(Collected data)
Content starts

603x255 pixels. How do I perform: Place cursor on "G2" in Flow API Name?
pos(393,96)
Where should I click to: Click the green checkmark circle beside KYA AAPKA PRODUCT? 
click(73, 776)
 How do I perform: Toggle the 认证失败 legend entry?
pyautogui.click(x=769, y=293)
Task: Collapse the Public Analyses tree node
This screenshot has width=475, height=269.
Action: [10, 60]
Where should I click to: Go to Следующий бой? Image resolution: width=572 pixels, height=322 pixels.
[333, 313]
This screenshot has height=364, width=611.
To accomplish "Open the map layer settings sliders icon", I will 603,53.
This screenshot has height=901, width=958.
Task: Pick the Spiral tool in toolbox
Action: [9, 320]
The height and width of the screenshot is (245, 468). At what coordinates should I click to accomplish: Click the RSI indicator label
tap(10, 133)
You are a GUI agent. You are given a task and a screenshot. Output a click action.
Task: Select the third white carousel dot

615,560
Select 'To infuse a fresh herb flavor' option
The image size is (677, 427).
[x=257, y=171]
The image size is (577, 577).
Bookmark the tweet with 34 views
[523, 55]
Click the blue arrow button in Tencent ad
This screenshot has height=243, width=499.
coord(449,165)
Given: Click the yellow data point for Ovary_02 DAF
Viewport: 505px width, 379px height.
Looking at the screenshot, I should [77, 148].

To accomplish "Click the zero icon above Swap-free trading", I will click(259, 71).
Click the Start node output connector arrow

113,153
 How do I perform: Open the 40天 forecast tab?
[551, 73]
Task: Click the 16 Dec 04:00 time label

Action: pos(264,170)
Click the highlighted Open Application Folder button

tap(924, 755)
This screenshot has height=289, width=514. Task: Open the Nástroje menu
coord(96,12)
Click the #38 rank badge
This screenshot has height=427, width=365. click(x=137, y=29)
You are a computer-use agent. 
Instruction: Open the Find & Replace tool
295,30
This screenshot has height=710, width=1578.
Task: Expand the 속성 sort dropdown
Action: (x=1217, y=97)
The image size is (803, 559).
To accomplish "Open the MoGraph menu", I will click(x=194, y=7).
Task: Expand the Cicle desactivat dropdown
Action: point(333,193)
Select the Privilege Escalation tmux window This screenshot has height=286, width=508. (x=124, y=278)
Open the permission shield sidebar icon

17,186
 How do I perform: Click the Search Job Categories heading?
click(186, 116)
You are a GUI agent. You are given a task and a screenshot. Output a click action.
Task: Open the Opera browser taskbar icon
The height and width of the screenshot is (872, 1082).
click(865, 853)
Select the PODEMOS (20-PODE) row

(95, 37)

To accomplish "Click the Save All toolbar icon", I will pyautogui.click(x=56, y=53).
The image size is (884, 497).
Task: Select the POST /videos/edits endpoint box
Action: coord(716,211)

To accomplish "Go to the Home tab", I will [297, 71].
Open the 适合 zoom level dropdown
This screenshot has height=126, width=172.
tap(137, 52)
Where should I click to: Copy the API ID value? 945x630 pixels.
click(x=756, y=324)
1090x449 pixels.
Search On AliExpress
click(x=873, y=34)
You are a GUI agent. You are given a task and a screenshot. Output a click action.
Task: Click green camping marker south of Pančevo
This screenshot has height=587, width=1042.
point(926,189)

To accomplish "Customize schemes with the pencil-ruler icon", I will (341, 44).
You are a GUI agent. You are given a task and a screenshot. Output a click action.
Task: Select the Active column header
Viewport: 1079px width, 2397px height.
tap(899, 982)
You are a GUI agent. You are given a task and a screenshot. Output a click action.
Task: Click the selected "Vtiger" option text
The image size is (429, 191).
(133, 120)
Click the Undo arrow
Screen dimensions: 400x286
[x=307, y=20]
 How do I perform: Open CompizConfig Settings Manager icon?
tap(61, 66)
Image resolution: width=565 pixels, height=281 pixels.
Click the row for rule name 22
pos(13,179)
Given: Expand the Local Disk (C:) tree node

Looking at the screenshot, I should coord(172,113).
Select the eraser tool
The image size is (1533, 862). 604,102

Content ends

• _TO DO_
Starting at the first entry and ending at the last, reproduce each one exactly.

• _EXERCISE SOLUTION_
603x255 pixels. How do I perform: Place cursor on "G2" in Flow API Name?
pos(393,96)
Where should I click to: Click the green checkmark circle beside KYA AAPKA PRODUCT? 
click(73, 776)
 How do I perform: Toggle the 认证失败 legend entry?
pyautogui.click(x=769, y=293)
Task: Collapse the Public Analyses tree node
This screenshot has width=475, height=269.
Action: [10, 60]
Where should I click to: Go to Следующий бой? Image resolution: width=572 pixels, height=322 pixels.
[333, 313]
This screenshot has height=364, width=611.
To accomplish "Open the map layer settings sliders icon", I will 603,53.
This screenshot has height=901, width=958.
Task: Pick the Spiral tool in toolbox
Action: [9, 320]
The height and width of the screenshot is (245, 468). At what coordinates should I click to accomplish: Click the RSI indicator label
tap(10, 133)
You are a GUI agent. You are given a task and a screenshot. Output a click action.
Task: Select the third white carousel dot

615,560
Select 'To infuse a fresh herb flavor' option
The image size is (677, 427).
[x=257, y=171]
The image size is (577, 577).
Bookmark the tweet with 34 views
[523, 55]
Click the blue arrow button in Tencent ad
This screenshot has height=243, width=499.
coord(449,165)
Given: Click the yellow data point for Ovary_02 DAF
Viewport: 505px width, 379px height.
Looking at the screenshot, I should [77, 148].

To accomplish "Click the zero icon above Swap-free trading", I will click(259, 71).
Click the Start node output connector arrow

113,153
 How do I perform: Open the 40天 forecast tab?
[551, 73]
Task: Click the 16 Dec 04:00 time label

Action: pos(264,170)
Click the highlighted Open Application Folder button

tap(924, 755)
This screenshot has height=289, width=514. Task: Open the Nástroje menu
coord(96,12)
Click the #38 rank badge
This screenshot has height=427, width=365. click(x=137, y=29)
You are a computer-use agent. 
Instruction: Open the Find & Replace tool
295,30
This screenshot has height=710, width=1578.
Task: Expand the 속성 sort dropdown
Action: (x=1217, y=97)
The image size is (803, 559).
To accomplish "Open the MoGraph menu", I will click(x=194, y=7).
Task: Expand the Cicle desactivat dropdown
Action: point(333,193)
Select the Privilege Escalation tmux window This screenshot has height=286, width=508. (x=124, y=278)
Open the permission shield sidebar icon

17,186
 How do I perform: Click the Search Job Categories heading?
click(186, 116)
You are a GUI agent. You are given a task and a screenshot. Output a click action.
Task: Open the Opera browser taskbar icon
The height and width of the screenshot is (872, 1082).
click(865, 853)
Select the PODEMOS (20-PODE) row

(95, 37)

To accomplish "Click the Save All toolbar icon", I will pyautogui.click(x=56, y=53).
The image size is (884, 497).
Task: Select the POST /videos/edits endpoint box
Action: coord(716,211)

To accomplish "Go to the Home tab", I will [297, 71].
Open the 适合 zoom level dropdown
This screenshot has height=126, width=172.
tap(137, 52)
Where should I click to: Copy the API ID value? 945x630 pixels.
click(x=756, y=324)
1090x449 pixels.
Search On AliExpress
click(x=873, y=34)
You are a GUI agent. You are given a task and a screenshot. Output a click action.
Task: Click green camping marker south of Pančevo
This screenshot has height=587, width=1042.
point(926,189)

To accomplish "Customize schemes with the pencil-ruler icon", I will (341, 44).
You are a GUI agent. You are given a task and a screenshot. Output a click action.
Task: Select the Active column header
Viewport: 1079px width, 2397px height.
tap(899, 982)
You are a GUI agent. You are given a task and a screenshot. Output a click action.
Task: Click the selected "Vtiger" option text
The image size is (429, 191).
(133, 120)
Click the Undo arrow
Screen dimensions: 400x286
[x=307, y=20]
 How do I perform: Open CompizConfig Settings Manager icon?
tap(61, 66)
Image resolution: width=565 pixels, height=281 pixels.
Click the row for rule name 22
pos(13,179)
Given: Expand the Local Disk (C:) tree node

Looking at the screenshot, I should coord(172,113).
Select the eraser tool
The image size is (1533, 862). 604,102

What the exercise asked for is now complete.